Everything around me—the world, every noise, every thought—stops. The air feels like it’s been knocked out of my lungs. My heart forgets to beat. I wasn’t expecting him to say it. Not now—not ever.
No one has ever said they loved me. Maybe Rue and Mallory, though I’m sure we all gagged and never said it again. But no man has ever said they loved me.
And for the first time, I let myself believe it. I let myself feel it.
“But—”
“But what?”
“You let me leave. You confessed some deep feelings, and then when I needed answers, you j–just fucked me. You used me.
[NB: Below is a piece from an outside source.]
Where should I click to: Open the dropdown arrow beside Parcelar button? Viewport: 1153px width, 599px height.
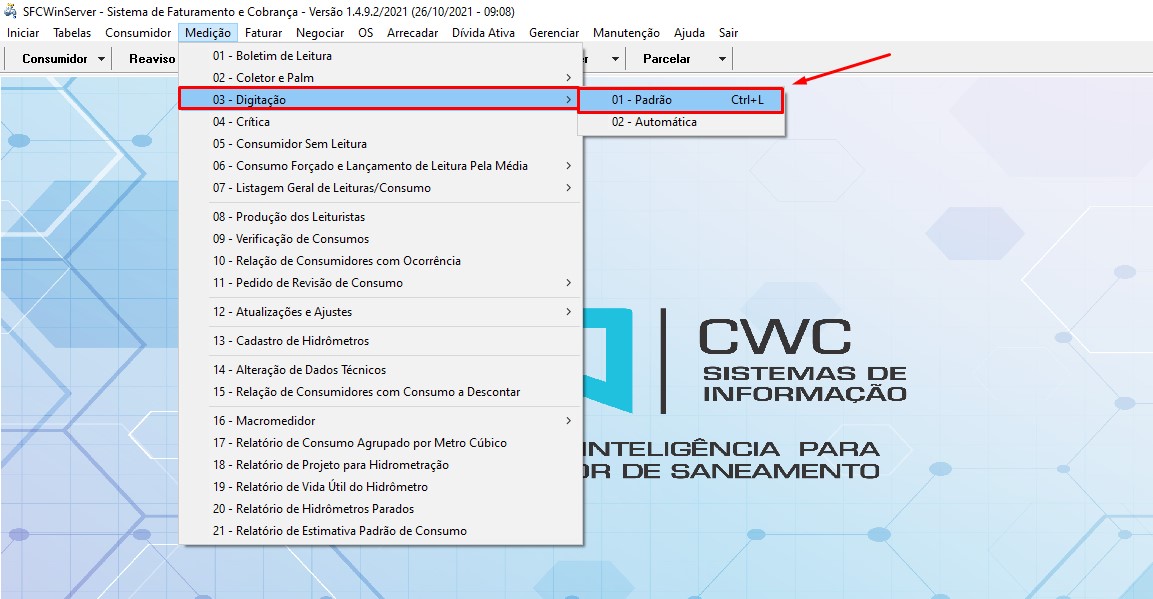click(722, 59)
I can’t forget that Reed.” I hate ruining the moment, but I can’t just let him hurt me and then say he loves me, thinking it’ll fix everything.
“And I regret letting you leave?—”
“Why are you so secretive?” I blurt out.
Reed blows out a breath, his eyes dropping as he gathers his thoughts. I want to reach over and hug him, but I refrain from doing that.
Finally he looks up. “My friend, Viper, one of the guys in the photo. I watched him die. We were ambushed, and he was bitten. We didn’t know much about the outbreak, and so we did nothing. He eventually turned, and I–I was the one who had to put him down. He was one of my best friends, and I had to end him like cattle.”
His words hit me like a punch to the chest; they steal my breath before I can even process everything.
Reed lost someone important to him, someone who was a part of him. I can’t imagine his pain. My heart twisted, aching with the weight of his pain. I’d be a mess if I lost Mallory and Rue. And if I had to be the one to put them out of their misery—I shake my head.
I couldn’t.
I move forward, wrapping my arms around him. Reed’s slow to move, but then his arms move around my back, holding me close. Resting my head against his chest, I smile at his warmth, waiting for the sound of his heartbeat. My brows pull together when I don’t hear anything at first until very slowly it beats.
Holding him tighter, I wish I could take a fraction of his pain away. I know I can’t, but maybe just hugging him is enough. Hoping he understands that while I don’t have anything to say, hugging him is the next best thing.